>> start DOCUMENT SEGMENT

Lengths, in vector spaces, can be anything that satisfies the axioms for a norm. But to have a Pythagorean theorem, you need a notion of perpendicularity of vectors, that is, an inner product, which exists only if the norm satisfies the parallelogram law. For example, the taxicab norm, which is given by $|(a,b)|=|a|+|b|$ does not come from an inner product and there is no Pythagorean theorem for that notion of length.
The natural question is why does the Pythagorean theorem in Euclidean geometry correspond to the Pythagorean theorem in a finite dimensional vector space over the reals with an inner product? (there is a theorem that states that in a finite-dimensional vector space there is only one inner product up to isomorphism, so we really can talk about THE Pythagorean theorem).
The answer is that the finite dimensional vector space over the reals with an inner product encodes the congruence and similarity axioms of Euclidean geometry. The basic exposition of (most of) this can be found in the first half of Chapter 2 of Emil Artin's wonderful book Geometric Algebra.
Take a geometry of points and lines for which the following statements are true:
- Any two points determine a line.
- Parallel postulate: for any point $p$ not on line $\ell_1$ there exists a unique line $\ell_2$ that passes through $p$ but doesn't intersect $\ell_1$.
- Non-triviality: there exist $3$ non-collinear points.
- Desargues' Theorem (the wiki article is horrible)
The first three statements allow you to define translations (transformations of the plane that send lines to parallel lines and have no fixed points), while the fourth allows you to a construct a field over which the space of translations is a $2$-dimensional vector space, and such that if you associate translations $OP$ and $OQ$ with $(0,1)$ and $(1,0)$, then any point $R$ has a translation $OR$ which can be written as $(a,b)$ with $a$ and $b$ in the field.
In this way, any affine Desarguesian plane (thing that satisfies statements 1, 2, 3 and 4) can be identified with a $2$-dimensional vector space over some field (and conversely any $2$-dimensional vector space over some field corresponds to an affine Desarguesian plane).
Alright. Now, Euclidean geometry satisfies Desargues' Theorem, so which field does it correspond to? Well, it turns out that the fact that the geometry is ordered (i.e., we have a notion of an ordering of points on a line) means that the field has to be ordered and thus is a subfield of the real numbers (this is where we need something like the continuity or Hilbert's completeness axiom which roughly state that things that should intersect do intersect, and imply that the base field is all of the real numbers).
Then the whole inner product shebang turns out to just be a codification of the various congruence axioms. The norm is given by choosing some vector to make a unit vector (segment) and then considering to which vector in the same direction other vectors (segments) are congruent to. The inner product is a matter of encoding the notion of angle between vectors as an inner product, i.e., as a function linear in both vectors, which essentially takes the notions of similarity, congruences and unit circles.
It turns out that you can do all of this in the reverse direction, and so the Euclidean plane really is a 2-d vector space over the reals with an inner product.
Addendum: a comment on symmetry groups that is too long to leave as a comment.

>> end DOCUMENT SEGMENT

■ **REQUEST**
Continue the explanation of Euclidean geometry and inner product spaces from where it stops, writing the addendum on symmetry groups that it introduces.

>> start STORED ROWS

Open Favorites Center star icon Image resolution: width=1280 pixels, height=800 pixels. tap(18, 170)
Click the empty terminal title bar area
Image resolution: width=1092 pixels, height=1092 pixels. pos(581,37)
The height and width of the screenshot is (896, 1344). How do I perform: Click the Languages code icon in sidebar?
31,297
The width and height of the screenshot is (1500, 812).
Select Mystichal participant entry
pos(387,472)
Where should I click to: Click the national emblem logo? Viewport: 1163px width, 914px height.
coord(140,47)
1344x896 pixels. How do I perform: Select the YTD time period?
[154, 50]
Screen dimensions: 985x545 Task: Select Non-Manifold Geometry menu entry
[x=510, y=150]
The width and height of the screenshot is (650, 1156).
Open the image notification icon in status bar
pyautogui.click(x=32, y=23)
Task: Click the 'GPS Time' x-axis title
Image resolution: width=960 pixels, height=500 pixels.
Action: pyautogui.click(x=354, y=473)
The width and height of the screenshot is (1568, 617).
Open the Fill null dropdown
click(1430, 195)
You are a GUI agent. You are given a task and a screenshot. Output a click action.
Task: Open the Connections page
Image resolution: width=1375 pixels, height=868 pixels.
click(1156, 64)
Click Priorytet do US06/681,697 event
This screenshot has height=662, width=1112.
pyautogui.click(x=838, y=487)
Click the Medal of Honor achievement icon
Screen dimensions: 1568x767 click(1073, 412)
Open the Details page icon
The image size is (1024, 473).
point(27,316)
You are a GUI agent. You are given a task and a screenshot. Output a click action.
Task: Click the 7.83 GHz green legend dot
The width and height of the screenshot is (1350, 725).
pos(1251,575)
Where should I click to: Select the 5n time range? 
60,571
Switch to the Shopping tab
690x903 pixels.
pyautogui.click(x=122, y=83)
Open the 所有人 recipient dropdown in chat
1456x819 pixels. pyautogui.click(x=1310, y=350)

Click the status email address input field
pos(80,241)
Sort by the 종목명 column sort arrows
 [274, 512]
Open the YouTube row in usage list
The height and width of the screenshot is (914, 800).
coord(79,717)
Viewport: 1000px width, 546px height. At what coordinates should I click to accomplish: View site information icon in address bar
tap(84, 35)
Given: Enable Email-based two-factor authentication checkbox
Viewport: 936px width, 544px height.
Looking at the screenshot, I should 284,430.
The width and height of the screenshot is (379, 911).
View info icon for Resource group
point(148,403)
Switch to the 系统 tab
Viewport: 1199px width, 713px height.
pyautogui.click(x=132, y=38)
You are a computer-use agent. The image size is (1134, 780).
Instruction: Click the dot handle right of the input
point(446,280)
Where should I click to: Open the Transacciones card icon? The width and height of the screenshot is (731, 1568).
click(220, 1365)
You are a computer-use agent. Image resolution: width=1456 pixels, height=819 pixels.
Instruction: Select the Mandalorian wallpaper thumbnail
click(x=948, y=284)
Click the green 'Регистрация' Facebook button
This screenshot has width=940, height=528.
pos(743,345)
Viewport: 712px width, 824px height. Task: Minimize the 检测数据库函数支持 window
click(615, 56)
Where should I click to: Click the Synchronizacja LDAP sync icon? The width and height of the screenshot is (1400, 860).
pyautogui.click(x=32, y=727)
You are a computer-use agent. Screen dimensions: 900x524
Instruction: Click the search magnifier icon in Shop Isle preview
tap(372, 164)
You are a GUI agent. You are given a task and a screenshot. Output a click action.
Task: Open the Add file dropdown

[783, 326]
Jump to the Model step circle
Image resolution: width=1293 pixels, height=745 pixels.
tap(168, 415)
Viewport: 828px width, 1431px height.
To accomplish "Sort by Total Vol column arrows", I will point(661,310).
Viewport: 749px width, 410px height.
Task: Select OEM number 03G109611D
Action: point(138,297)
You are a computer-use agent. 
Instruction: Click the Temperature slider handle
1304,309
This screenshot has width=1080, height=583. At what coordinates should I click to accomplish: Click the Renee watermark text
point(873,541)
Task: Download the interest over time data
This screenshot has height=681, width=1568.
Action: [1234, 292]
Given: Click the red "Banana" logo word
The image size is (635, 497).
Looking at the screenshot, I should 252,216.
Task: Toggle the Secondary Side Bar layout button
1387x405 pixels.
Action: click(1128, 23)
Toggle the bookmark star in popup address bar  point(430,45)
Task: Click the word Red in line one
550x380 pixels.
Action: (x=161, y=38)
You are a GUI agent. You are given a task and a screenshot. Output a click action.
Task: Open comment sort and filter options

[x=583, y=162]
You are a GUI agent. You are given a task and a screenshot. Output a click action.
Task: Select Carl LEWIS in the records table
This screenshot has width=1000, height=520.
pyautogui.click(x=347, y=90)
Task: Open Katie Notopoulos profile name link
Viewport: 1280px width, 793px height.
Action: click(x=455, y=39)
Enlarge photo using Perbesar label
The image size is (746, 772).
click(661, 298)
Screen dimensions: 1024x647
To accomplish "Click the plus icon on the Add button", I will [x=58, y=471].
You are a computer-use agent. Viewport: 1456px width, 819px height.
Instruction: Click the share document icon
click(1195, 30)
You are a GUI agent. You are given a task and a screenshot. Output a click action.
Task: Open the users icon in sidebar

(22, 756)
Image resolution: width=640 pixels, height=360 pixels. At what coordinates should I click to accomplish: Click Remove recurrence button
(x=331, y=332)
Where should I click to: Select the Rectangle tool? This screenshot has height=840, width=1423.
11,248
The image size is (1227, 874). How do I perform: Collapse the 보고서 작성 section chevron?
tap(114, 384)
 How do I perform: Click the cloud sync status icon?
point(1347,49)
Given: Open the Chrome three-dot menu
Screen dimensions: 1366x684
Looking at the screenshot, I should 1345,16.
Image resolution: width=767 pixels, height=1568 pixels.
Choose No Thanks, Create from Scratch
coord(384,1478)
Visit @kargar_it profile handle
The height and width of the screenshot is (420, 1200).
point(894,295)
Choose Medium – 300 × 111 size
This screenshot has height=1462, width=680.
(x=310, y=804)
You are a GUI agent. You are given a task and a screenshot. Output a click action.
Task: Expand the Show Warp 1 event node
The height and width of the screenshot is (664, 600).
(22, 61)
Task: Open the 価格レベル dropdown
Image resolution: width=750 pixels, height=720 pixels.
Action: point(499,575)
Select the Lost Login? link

>> end STORED ROWS

■ **SOLVED EXERCISE**
Every norm on a vector space has its own unit blob, that is, the set of vectors with norm less than one. Geometrically, blobs that correspond to a norm satisfy the following properties: they are convex, they are absorbing (every vector is a multiple of a vector in the blob), and they don't contain any lines through the origin. It is a theorem that any such blob corresponds to a norm.
As we know, the transformations of a vector space are linear transformations, which means that the symmetry group of an object in your vector space is going to consist of the linear transformations that bijectively send an object to itself. In other words, the group of symmetries of an object is the set of invertible linear transformations that fix that object.
Now, the blob of the Euclidean norm is the unit disk, and the unit circle is the boundary of the disk. The unit circle is the set of vectors with Euclidean norm $1$, and in general, the boundary of the unit blob for a norm will be the set of vectors with norm $1$. The group of symmetries of the boundary of the blob then will be the set of invertible linear transformations that send vectors with norm $1$ to vectors with norm $1$.
A slight caveat is that you don't want to consider just any old invertible linear transformations because when you add a norm to a vector space, you are in effect defining a topology, that is, a way to define continuity. As a result you want to work with continuous linear transformations. BUT! In a finite dimensional vector space, no matter what the norm, we have that every linear transformation is continuous.
What this means is that for any norm on, say the $2$-d vector space over the reals, the symmetry groups of the boundary of the unit blob are all invertible linear transformations of the same space. Hence, we can directly compare these groups to each other since they live in the same space (of invertible linear transformations of $\mathbb R^2$).
Example: the boundary of the unit blob for the Euclidean norm is the unit circle, i.e., all points such that $x^2 + y^2=1$. The boundary of the unit blob of the Taxicab norm is the unit diamond, i.e., all points such that $|x|+|y|=1$.
Now if you think about it, any linear transformation that sends the unit diamond to itself will also send the unit circle to itself. Hence, the symmetry group for the Euclidean norm contains the symmetry group for the Taxicab norm, and in fact it contains it properly since, for example, rotation by $45$ degrees fixes the circle, but doesn't fix the diamond.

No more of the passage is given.